International operations are increasingly adding to Dialog`s operating performance. These include its external gateway operations and international voice termination revenues (since 2003) and leasing of international bandwidth to other operators and bulk-users. Revenue from ILD services is yet modest, but improving. International roaming accounts for c.18% of Dialog`s voice revenues and is expected to register robust growth. Owing to high capex, Dialog was free-cash flow negative till FY04 (free-cash flow generation in FY04 was LKR2.0bn). However, its key credit metrics have improved over the years with strong cash flow generation from its growing operations and size-related economies, and are currently strong for its rating as reflected by debt to total capitalisation of 37%, Gross debt to EBITDA of 0.6(x) and EBITDA to gross interest of 17(x) as at FYE04. The company would be free-cash flow negative in FY05 owing to a spike in capital expenditure. However, strong free-cash flow generation is expected once capex moderates after 2006. Although high, the dividend payments (of 40-60% of post-tax profits) appear manageable during this period of heavy investment outlay without much deterioration of the credit profile. Its liquidity position is also backed by adequate committed undrawn credit facilities and vendor financing available on telecom equipment purchases.The Stable Outlook reflects the agency`s belief that Dialog will continue to retain its pre-eminent market position (although some erosion in market share is likely in the medium-term) in the country`s growing mobile space. FRL also expects the company to maintain a robust financial profile, notwithstanding the increased capital expenditure, somewhat high dividend payouts and intensifying competition. A detailed credit analysis report is available on our free-of-charge website www.fitchratings.lk. Please register to obtain a copy.

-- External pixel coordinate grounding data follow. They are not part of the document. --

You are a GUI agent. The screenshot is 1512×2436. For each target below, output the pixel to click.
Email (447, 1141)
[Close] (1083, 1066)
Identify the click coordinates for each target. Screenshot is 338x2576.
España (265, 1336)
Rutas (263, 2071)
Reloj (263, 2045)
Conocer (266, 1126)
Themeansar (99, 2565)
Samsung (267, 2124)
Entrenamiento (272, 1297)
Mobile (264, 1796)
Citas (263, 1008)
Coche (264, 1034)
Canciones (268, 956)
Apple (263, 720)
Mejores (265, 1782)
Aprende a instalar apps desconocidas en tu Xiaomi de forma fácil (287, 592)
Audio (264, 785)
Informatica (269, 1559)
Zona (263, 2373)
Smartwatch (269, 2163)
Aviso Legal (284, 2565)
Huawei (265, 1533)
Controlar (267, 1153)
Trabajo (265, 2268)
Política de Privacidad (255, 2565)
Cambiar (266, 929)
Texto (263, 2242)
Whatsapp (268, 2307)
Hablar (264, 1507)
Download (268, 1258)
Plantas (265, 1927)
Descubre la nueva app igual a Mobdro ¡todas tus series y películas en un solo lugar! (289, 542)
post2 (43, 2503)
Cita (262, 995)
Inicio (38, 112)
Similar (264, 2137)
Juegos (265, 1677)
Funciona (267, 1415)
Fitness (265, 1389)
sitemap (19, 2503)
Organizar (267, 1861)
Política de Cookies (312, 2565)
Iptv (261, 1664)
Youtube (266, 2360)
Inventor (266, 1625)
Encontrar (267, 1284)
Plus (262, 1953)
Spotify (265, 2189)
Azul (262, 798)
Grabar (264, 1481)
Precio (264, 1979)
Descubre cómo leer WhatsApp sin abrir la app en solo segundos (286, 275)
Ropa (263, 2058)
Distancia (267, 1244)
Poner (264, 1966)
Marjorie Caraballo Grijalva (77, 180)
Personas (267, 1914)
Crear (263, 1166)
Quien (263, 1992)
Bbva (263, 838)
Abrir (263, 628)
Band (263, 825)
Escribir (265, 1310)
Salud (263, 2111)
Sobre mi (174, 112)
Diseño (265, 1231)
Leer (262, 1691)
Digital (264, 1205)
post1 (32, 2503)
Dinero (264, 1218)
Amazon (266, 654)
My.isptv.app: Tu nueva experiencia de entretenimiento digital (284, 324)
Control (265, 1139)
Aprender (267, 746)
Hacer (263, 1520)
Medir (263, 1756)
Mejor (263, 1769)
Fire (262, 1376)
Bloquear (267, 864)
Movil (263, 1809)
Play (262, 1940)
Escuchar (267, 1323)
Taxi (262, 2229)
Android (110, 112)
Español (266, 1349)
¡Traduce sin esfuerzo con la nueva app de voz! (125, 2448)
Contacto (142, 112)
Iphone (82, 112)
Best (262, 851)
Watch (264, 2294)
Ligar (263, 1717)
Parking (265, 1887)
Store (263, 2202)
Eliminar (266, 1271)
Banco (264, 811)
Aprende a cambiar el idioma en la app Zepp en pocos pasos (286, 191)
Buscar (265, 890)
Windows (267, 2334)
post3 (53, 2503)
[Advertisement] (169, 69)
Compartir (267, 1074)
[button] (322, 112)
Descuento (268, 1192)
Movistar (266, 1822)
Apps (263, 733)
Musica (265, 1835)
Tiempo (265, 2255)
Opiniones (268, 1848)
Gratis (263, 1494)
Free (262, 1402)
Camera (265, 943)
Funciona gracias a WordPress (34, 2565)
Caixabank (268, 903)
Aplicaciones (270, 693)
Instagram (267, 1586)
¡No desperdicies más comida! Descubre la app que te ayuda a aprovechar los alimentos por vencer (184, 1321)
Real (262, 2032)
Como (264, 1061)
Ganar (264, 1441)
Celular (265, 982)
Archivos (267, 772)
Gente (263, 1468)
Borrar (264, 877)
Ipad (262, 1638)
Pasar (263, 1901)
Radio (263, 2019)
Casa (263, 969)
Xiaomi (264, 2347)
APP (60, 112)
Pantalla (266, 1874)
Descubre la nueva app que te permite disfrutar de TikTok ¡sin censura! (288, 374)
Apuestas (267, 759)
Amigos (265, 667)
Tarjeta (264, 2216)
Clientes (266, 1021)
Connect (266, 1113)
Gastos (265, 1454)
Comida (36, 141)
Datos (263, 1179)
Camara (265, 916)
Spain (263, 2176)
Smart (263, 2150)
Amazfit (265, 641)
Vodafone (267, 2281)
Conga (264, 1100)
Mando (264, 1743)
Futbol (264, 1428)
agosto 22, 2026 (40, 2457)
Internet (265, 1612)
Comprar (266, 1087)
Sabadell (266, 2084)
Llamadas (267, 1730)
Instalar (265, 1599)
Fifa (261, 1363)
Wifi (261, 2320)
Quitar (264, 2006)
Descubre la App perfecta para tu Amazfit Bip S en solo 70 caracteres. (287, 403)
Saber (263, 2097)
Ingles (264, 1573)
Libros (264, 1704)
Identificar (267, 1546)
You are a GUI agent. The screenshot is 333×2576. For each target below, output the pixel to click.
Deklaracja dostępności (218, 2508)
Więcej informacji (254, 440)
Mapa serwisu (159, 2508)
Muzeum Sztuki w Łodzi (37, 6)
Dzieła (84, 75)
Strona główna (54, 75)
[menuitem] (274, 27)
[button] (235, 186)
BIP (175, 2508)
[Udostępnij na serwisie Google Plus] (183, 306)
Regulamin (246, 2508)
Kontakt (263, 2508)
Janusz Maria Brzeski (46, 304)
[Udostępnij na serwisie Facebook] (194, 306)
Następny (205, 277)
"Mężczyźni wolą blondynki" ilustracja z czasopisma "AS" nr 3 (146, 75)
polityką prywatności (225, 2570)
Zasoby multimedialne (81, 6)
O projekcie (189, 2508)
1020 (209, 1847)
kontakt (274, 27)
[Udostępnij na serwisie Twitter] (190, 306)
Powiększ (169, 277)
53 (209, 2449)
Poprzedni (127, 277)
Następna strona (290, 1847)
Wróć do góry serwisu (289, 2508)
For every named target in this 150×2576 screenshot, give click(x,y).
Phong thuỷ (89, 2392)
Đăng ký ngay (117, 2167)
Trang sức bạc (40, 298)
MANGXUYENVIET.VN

FRL`s rating definitions, published ratings, criteria and methodologies and relevant policies and procedures are available on this website. FRL is a joint venture between Fitch Ratings, USA, International Finance Corporation Washington, Central Bank of Sri Lanka and several other leading local financial institutions. Fitch Ratings, USA is one of the three global full service credit rating agencies and rates over 85 sovereign nations, 8,000 structured finance ratings, 3,100 international banks and financial institutions and 1,300 Corporates.